Você pode passar as linhas das entradas abaixo para uma lista JSON de strings, com uma string por linha e sem as linhas em branco?

----

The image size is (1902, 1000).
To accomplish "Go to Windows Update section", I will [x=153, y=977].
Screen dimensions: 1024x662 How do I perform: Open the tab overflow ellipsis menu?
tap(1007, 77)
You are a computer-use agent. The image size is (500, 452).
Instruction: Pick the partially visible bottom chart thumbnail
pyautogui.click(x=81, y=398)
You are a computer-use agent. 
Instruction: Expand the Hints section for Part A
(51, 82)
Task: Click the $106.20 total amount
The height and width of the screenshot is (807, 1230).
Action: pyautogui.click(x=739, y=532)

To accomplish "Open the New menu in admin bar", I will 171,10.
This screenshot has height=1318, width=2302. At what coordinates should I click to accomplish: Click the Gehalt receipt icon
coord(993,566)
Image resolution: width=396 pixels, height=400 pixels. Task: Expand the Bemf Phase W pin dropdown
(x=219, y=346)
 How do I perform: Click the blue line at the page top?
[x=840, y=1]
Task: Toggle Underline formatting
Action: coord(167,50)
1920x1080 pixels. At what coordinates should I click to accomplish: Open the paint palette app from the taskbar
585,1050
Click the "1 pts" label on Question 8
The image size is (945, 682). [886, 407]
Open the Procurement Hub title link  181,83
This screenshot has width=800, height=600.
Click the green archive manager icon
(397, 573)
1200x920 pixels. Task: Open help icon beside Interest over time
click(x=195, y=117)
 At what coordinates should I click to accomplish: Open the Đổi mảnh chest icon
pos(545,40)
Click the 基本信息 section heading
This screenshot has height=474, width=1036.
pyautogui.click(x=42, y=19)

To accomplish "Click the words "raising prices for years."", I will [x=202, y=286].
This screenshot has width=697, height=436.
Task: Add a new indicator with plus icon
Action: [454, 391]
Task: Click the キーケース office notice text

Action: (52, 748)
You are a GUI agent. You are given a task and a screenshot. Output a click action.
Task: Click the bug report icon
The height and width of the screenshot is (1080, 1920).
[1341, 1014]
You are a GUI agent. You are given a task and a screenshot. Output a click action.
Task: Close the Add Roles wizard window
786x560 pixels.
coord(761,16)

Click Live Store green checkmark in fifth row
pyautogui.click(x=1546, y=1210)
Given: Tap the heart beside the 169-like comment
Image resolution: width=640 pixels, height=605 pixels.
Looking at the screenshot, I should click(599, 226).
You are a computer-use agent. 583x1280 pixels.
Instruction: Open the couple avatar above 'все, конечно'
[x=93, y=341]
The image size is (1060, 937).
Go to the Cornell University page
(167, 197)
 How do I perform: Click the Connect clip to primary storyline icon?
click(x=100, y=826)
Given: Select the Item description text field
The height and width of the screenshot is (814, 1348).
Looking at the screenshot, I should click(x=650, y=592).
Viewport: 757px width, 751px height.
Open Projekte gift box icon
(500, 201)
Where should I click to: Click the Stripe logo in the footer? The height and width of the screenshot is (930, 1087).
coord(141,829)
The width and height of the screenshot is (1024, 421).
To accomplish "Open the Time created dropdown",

----

## Resposta completa
[
  "The image size is (1902, 1000).",
  "To accomplish \"Go to Windows Update section\", I will [x=153, y=977].",
  "Screen dimensions: 1024x662 How do I perform: Open the tab overflow ellipsis menu?",
  "tap(1007, 77)",
  "You are a computer-use agent. The image size is (500, 452).",
  "Instruction: Pick the partially visible bottom chart thumbnail",
  "pyautogui.click(x=81, y=398)",
  "You are a computer-use agent. ",
  "Instruction: Expand the Hints section for Part A",
  "(51, 82)",
  "Task: Click the $106.20 total amount",
  "The height and width of the screenshot is (807, 1230).",
  "Action: pyautogui.click(x=739, y=532)",
  "To accomplish \"Open the New menu in admin bar\", I will 171,10.",
  "This screenshot has height=1318, width=2302. At what coordinates should I click to accomplish: Click the Gehalt receipt icon",
  "coord(993,566)",
  "Image resolution: width=396 pixels, height=400 pixels. Task: Expand the Bemf Phase W pin dropdown",
  "(x=219, y=346)",
  " How do I perform: Click the blue line at the page top?",
  "[x=840, y=1]",
  "Task: Toggle Underline formatting",
  "Action: coord(167,50)",
  "1920x1080 pixels. At what coordinates should I click to accomplish: Open the paint palette app from the taskbar",
  "585,1050",
  "Click the \"1 pts\" label on Question 8",
  "The image size is (945, 682). [886, 407]",
  "Open the Procurement Hub title link  181,83",
  "This screenshot has width=800, height=600.",
  "Click the green archive manager icon",
  "(397, 573)",
  "1200x920 pixels. Task: Open help icon beside Interest over time",
  "click(x=195, y=117)",
  " At what coordinates should I click to accomplish: Open the Đổi mảnh chest icon",
  "pos(545,40)",
  "Click the 基本信息 section heading",
  "This screenshot has height=474, width=1036.",
  "pyautogui.click(x=42, y=19)",
  "To accomplish \"Click the words \"raising prices for years.\"\", I will [x=202, y=286].",
  "This screenshot has width=697, height=436.",
  "Task: Add a new indicator with plus icon",
  "Action: [454, 391]",
  "Task: Click the キーケース office notice text",
  "Action: (52, 748)",
  "You are a GUI agent. You are given a task and a screenshot. Output a click action.",
  "Task: Click the bug report icon",
  "The height and width of the screenshot is (1080, 1920).",
  "[1341, 1014]",
  "You are a GUI agent. You are given a task and a screenshot. Output a click action.",
  "Task: Close the Add Roles wizard window",
  "786x560 pixels.",
  "coord(761,16)",
  "Click Live Store green checkmark in fifth row",
  "pyautogui.click(x=1546, y=1210)",
  "Given: Tap the heart beside the 169-like comment",
  "Image resolution: width=640 pixels, height=605 pixels.",
  "Looking at the screenshot, I should click(599, 226).",
  "You are a computer-use agent. 583x1280 pixels.",
  "Instruction: Open the couple avatar above 'все, конечно'",
  "[x=93, y=341]",
  "The image size is (1060, 937).",
  "Go to the Cornell University page",
  "(167, 197)",
  " How do I perform: Click the Connect clip to primary storyline icon?",
  "click(x=100, y=826)",
  "Given: Select the Item description text field",
  "The height and width of the screenshot is (814, 1348).",
  "Looking at the screenshot, I should click(x=650, y=592).",
  "Viewport: 757px width, 751px height.",
  "Open Projekte gift box icon",
  "(500, 201)",
  "Where should I click to: Click the Stripe logo in the footer? The height and width of the screenshot is (930, 1087).",
  "coord(141,829)",
  "The width and height of the screenshot is (1024, 421).",
  "To accomplish \"Open the Time created dropdown\","
]